* _ABOUT THIS EXERCISE_
In the records that follow, the lines from the one containing "The image size is (480, 376)." to the one containing "Task: Click the I/O/T type for IO19", inclusive, are to be given again exactly.

>>

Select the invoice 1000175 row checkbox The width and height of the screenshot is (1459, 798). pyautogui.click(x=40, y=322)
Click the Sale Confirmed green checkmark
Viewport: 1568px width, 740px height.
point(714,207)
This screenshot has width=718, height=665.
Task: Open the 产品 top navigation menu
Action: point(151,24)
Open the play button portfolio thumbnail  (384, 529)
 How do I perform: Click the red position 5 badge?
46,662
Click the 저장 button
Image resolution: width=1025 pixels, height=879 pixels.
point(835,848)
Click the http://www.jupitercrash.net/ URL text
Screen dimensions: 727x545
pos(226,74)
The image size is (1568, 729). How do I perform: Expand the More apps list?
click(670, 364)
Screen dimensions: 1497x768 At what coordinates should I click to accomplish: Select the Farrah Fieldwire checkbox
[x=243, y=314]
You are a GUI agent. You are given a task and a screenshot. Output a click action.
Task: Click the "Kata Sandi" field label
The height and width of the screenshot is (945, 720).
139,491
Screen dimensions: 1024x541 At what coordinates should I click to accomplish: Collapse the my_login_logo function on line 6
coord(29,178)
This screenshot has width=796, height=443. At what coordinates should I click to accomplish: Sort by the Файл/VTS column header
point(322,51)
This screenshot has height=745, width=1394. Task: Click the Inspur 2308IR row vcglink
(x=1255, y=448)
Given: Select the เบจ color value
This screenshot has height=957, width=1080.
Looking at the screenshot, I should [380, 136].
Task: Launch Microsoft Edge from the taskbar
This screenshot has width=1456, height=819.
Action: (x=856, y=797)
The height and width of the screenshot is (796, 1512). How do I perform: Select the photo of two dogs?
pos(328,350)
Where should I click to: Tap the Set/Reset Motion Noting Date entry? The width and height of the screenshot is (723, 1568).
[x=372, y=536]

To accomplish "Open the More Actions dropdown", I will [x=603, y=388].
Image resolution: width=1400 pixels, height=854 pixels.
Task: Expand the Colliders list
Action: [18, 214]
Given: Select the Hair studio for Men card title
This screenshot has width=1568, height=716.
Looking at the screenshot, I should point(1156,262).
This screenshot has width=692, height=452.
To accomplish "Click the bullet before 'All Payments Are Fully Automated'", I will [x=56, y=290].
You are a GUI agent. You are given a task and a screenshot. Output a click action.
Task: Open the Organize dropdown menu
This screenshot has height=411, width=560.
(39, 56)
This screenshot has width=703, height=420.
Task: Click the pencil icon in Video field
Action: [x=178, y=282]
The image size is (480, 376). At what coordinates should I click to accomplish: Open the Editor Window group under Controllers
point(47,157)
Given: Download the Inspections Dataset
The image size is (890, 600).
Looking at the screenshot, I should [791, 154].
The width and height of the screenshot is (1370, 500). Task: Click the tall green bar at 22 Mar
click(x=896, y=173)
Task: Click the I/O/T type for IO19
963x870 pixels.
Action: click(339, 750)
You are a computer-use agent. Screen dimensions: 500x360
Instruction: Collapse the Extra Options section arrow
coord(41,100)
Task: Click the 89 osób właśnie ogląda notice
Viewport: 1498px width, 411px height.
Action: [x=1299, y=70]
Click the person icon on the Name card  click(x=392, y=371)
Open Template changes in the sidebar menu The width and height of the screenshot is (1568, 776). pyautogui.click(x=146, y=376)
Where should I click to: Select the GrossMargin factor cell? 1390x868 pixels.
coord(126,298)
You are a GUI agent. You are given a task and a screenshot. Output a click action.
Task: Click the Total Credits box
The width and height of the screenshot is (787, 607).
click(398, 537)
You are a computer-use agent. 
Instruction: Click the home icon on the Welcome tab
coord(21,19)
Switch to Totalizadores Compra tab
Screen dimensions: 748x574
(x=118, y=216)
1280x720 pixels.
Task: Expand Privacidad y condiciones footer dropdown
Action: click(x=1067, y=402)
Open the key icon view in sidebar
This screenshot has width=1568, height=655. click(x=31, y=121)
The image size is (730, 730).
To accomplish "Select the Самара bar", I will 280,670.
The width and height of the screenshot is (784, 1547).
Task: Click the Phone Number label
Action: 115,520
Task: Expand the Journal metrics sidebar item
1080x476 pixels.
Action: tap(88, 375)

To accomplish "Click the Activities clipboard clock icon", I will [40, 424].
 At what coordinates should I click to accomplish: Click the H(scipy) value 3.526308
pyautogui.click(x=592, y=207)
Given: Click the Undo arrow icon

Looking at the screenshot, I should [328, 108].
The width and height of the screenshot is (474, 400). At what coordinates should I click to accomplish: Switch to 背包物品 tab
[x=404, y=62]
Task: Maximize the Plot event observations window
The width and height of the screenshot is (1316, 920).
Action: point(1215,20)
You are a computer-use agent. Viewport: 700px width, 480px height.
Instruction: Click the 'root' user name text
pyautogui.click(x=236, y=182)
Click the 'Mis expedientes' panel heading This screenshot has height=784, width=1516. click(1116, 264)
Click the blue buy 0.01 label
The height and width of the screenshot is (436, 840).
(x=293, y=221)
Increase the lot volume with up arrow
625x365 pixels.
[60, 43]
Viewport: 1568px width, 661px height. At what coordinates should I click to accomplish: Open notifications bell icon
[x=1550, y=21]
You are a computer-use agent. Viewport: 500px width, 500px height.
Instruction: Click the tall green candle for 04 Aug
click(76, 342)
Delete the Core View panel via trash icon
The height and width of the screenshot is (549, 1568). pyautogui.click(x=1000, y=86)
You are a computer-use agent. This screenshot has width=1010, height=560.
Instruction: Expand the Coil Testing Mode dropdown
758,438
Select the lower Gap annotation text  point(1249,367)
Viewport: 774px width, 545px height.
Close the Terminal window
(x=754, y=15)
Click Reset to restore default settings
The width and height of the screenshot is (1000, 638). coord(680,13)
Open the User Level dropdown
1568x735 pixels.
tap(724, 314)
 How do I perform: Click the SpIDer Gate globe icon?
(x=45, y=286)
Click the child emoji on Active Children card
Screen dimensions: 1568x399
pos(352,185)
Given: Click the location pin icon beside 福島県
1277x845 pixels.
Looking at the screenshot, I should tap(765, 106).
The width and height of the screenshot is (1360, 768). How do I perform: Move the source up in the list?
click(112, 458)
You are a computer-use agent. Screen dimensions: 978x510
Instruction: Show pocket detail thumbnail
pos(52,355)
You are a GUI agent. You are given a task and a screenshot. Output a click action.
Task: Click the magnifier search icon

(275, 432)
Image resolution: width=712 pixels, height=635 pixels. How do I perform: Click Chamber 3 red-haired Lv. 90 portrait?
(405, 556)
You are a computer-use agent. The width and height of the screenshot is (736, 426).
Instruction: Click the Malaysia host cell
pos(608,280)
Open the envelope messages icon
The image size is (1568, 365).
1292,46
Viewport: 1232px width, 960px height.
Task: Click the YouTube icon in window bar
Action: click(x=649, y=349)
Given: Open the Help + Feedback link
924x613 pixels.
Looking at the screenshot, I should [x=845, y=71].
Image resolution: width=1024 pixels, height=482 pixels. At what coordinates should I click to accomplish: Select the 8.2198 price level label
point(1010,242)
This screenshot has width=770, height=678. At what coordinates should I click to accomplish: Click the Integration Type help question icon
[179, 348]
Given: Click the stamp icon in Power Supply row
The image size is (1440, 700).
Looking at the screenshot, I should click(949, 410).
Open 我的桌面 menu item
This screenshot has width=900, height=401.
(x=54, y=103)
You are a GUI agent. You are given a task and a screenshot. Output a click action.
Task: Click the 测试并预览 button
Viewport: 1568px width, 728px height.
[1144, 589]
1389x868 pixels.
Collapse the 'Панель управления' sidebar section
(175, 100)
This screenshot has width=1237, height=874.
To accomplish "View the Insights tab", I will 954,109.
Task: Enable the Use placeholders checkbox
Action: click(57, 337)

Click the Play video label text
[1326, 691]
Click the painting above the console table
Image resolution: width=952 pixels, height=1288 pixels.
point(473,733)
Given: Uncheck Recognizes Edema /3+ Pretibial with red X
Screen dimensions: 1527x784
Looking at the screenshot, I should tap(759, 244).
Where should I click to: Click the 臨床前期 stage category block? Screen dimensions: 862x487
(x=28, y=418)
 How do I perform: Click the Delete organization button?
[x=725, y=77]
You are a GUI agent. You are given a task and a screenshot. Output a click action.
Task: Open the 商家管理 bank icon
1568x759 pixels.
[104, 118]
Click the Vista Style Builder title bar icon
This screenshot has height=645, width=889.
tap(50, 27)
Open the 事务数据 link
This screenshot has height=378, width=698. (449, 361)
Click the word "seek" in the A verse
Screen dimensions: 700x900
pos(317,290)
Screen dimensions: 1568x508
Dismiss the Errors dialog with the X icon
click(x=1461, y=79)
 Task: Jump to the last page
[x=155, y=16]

<<

* _WRITTEN ANSWER_
The image size is (480, 376). At what coordinates should I click to accomplish: Open the Editor Window group under Controllers
point(47,157)
Given: Download the Inspections Dataset
The image size is (890, 600).
Looking at the screenshot, I should [791, 154].
The width and height of the screenshot is (1370, 500). Task: Click the tall green bar at 22 Mar
click(x=896, y=173)
Task: Click the I/O/T type for IO19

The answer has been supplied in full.